Basis transformation matrix and eigenvectors

42 Views Asked by At

we generally know that if we have some matrix $A$ and we diagonalize it and get a matrix $D$, there is some matrix $P$ such that:

$$ D = P^{-1}AP$$

My question is then, does the matrix P generally contain the eigenvectors corresponding to the eigenvalues on the diagonal of D? If yes, why? I fail to see how that comes out explicitly, but it seems it is that way (is it true only for orthogonal matrices?).

Thank you!

2

There are 2 best solutions below

0
On BEST ANSWER

That is indeed true. If

$$A = PDP^{-1}$$

is a diagonalization of $A$, $P$ is a matrix whose column vectors are eiegenvectors corresponding to the diagonal entries in $D$, which would then be the eigenvalues.
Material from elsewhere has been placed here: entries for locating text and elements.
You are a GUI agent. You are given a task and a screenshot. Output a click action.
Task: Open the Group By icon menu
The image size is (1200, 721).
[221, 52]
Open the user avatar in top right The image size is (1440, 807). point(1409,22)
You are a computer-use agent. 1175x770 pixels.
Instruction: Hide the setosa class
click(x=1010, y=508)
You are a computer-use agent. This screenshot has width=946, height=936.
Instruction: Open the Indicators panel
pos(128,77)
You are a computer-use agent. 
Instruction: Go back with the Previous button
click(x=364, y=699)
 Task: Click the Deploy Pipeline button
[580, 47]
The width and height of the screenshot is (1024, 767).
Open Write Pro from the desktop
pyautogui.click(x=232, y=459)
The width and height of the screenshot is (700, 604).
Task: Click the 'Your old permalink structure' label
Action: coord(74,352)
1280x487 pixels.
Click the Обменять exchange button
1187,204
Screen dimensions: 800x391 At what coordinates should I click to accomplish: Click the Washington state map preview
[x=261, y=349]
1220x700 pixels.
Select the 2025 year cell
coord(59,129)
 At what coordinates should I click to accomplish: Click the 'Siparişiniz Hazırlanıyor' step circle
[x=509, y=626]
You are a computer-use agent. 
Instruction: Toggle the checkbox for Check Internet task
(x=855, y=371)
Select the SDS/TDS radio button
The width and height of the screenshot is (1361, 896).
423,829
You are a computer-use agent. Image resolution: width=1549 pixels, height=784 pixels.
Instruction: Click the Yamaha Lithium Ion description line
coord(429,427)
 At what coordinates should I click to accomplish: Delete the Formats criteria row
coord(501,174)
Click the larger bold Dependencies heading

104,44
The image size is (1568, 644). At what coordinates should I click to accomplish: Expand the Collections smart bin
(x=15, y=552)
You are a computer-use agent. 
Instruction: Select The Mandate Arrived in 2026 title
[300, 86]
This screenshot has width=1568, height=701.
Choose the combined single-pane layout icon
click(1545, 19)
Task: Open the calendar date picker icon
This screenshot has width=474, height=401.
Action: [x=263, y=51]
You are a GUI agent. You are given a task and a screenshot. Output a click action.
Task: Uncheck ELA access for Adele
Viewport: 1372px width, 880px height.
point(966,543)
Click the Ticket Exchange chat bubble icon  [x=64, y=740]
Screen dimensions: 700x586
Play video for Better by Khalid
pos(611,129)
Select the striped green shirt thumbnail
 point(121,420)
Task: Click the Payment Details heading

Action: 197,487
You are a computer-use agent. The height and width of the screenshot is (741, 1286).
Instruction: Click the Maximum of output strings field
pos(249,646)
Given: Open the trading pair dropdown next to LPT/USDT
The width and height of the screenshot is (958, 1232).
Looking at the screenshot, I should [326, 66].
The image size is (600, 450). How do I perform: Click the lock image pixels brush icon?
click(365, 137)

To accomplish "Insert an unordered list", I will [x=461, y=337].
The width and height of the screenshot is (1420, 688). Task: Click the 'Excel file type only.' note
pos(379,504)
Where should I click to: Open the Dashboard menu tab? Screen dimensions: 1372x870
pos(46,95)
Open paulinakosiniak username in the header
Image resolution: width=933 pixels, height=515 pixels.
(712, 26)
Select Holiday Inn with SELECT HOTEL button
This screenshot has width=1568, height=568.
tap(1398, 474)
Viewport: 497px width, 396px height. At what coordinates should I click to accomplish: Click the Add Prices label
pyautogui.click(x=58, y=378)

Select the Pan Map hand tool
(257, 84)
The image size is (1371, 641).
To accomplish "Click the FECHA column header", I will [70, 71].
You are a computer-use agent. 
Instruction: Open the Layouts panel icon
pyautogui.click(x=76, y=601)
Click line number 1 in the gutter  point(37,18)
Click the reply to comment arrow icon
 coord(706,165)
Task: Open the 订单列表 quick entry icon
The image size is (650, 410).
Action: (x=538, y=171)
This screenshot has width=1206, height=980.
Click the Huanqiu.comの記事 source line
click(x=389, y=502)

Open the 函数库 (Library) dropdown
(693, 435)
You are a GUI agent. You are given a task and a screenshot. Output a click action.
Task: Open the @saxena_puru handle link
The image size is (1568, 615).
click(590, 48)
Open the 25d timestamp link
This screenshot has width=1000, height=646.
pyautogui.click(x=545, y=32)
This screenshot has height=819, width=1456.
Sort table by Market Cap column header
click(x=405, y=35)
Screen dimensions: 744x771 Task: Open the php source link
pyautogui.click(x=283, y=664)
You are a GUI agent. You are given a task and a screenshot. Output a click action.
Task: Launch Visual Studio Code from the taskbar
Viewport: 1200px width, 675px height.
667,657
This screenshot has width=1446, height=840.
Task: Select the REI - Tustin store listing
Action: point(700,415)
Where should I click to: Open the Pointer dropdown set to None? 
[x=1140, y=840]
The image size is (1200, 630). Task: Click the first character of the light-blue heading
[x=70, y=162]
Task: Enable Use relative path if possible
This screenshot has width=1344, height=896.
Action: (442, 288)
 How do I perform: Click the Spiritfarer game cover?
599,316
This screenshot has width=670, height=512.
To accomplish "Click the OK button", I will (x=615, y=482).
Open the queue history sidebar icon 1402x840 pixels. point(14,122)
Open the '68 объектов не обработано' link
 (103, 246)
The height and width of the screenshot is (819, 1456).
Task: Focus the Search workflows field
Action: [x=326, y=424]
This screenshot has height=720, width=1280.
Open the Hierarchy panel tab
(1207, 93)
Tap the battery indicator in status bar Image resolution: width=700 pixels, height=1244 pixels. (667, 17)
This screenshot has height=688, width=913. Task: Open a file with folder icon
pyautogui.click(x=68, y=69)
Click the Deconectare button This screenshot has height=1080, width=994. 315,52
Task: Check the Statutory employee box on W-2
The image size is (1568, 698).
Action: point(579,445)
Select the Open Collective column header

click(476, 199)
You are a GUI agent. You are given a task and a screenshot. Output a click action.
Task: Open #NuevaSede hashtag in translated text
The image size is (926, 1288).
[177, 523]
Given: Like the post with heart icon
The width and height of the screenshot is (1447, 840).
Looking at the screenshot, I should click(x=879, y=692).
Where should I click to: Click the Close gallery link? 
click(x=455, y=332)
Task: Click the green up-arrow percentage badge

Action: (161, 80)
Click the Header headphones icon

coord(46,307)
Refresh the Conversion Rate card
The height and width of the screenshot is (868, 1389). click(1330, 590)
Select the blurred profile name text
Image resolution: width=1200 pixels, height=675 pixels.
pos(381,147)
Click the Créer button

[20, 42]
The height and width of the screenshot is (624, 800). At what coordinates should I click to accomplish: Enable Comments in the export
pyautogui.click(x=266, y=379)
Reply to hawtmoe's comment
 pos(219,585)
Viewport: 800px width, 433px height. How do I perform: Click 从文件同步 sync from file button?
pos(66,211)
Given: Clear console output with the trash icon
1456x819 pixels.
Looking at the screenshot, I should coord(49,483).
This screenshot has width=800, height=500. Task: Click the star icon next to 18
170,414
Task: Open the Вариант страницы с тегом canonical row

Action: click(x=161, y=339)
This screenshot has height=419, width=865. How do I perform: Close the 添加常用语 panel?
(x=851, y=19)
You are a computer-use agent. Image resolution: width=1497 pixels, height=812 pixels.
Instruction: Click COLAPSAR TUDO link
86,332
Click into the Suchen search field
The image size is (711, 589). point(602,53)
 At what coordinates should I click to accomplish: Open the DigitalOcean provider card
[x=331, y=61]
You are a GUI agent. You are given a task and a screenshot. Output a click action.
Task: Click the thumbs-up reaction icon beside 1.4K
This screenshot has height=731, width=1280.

How can you see this? First let $P = [v_1 \quad v_2 \quad \cdots \quad v_n]$ and assume that the diagonal elements of $D$ are $\lambda_1, \lambda_2, \ldots, \lambda_n$. Observe that

$$PD = [v_1 \quad v_2 \quad \cdots \quad v_n]D = [\lambda_1 v_1 \quad \lambda v_2 \quad \cdots \quad \lambda_n v_n] $$

$$AP = A[v_1 \quad v_2 \quad \cdots \quad v_n] = [Av_1 \quad Av_2 \quad \cdots \quad Av_n]$$

Since $AP = DP$ by assumption, we easily see that the $v_i$-s are eigenvectors of $A$ with corresponding eigenvalues $\lambda_i$-s.

2
On

Yes, the matrix $\;P\;$ contains the eigenvectors of the eigenvalues of $\;A\;$ as its columns. In fact, $\;P\;$ is a matrix of change of basis: from the usual one, or the one over which is $\;A\;$ defined, to the basis formed by the linearly independent eigenvectors of $\;A\;$ eigenvectors.

Remember that a square matrix over any field is diagonalizable iff there exists a basis for the linear space over which we work of eigenvectors of the matrix.